[Selected excerpt]
------------------------

However, some think the smoke could persist throughout the summer.
“We’re going to have days that are better than others with smoke in the Basin, but because of the number of fires in Northern California … we’re probably going to experience on and off areas of smoke,” said Norb Szczurek, division chief of the North Lake Tahoe Protection District.
The new sampling stations will measure the organic matter and toxic compounds in the smoke such as partially burned resins from trees. Smoke and haze contain fine particles and nutrients ” the biggest enemies to lake clarity.
“Part of what enters the lake and affects water quality comes from the atmosphere,” said Geoff Schladow, Tahoe Environmental Research Center director. “Even on a clear day there is always deposition from the air, so when there is smoke there are more particles.”
Increased nutrients in smoke landing in the lake have caused algae blooms in the past, both Schladow and Cahill said.
Last year, scientists saw increased algae blooms on the South Shore after the Angora fire, but the blooms returned to a normal level about a week later, Schladow said.
Now, scientists hope to see if significant smoke over a short period of time, such as that from the Angora fire, has a different effect than less smoke over a longer period of time, which the basin is experiencing now.
“We don’t know, it’s something we are watching,” Schladow said. “When the smoke finally clears we will have a good data set. When things like this happen, it is a natural experiment, we don’t plan them but we can observe them.”

------------------------

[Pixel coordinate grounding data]
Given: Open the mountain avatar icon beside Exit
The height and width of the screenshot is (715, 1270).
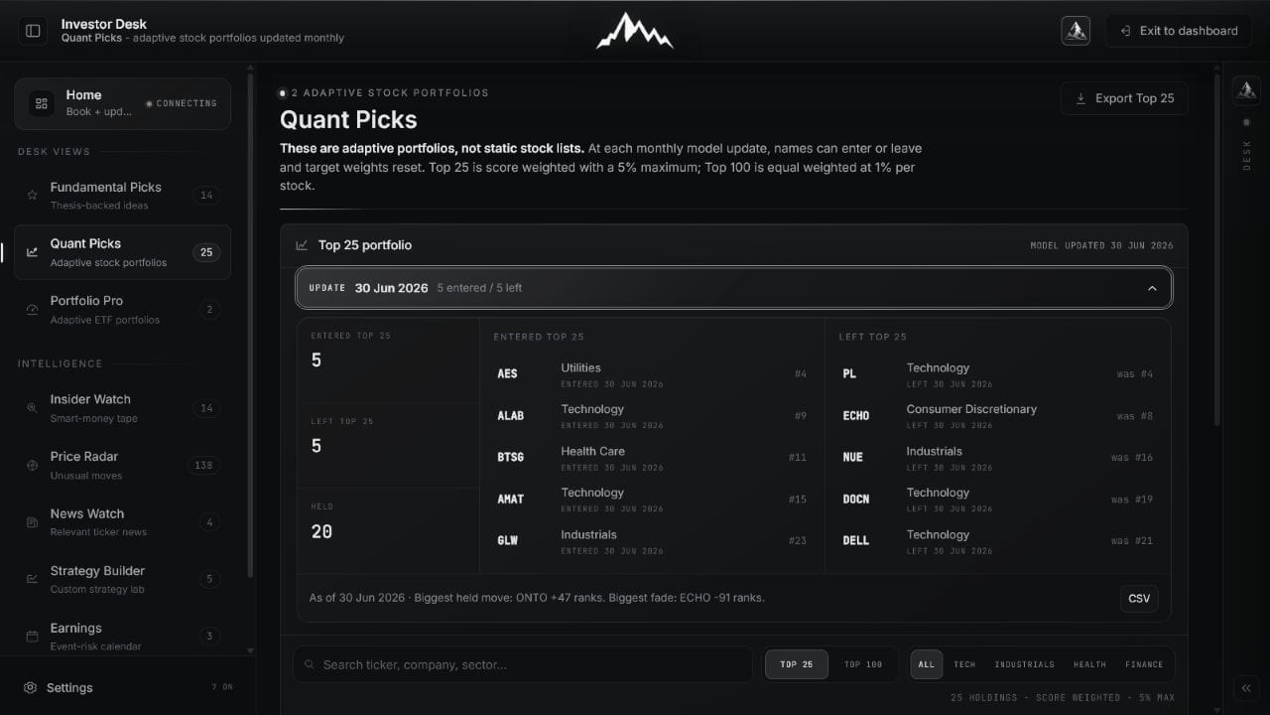Looking at the screenshot, I should pos(1076,31).
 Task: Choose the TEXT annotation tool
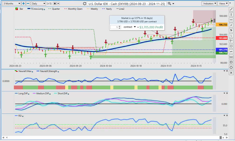231,57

------------------------

[Problems to work on]
A) Please transcribe the Lake Tahoe smoke passage from "Last year, scientists" to "later, Schladow said.".
B) Decide whether each statement agrees with the Lake Tahoe smoke passage, answering yes or no and quoting the words that settle it. (i) The new sampling stations will measure toxic compounds in the smoke. (ii) After the Angora fire, the algae blooms on the South Shore lasted through the rest of the summer. (iii) Schladow says deposition from the air stops on clear days.
The items are separate material and have no connection to the Lake Tahoe smoke passage.

[Answers to the tasks]
A)
Last year, scientists saw increased algae blooms on the South Shore after the Angora fire, but the blooms returned to a normal level about a week later, Schladow said.

B)
(i) Yes: "The new sampling stations will measure the organic matter and toxic compounds in the smoke"
(ii) No: "the blooms returned to a normal level about a week later"
(iii) No: "Even on a clear day there is always deposition from the air"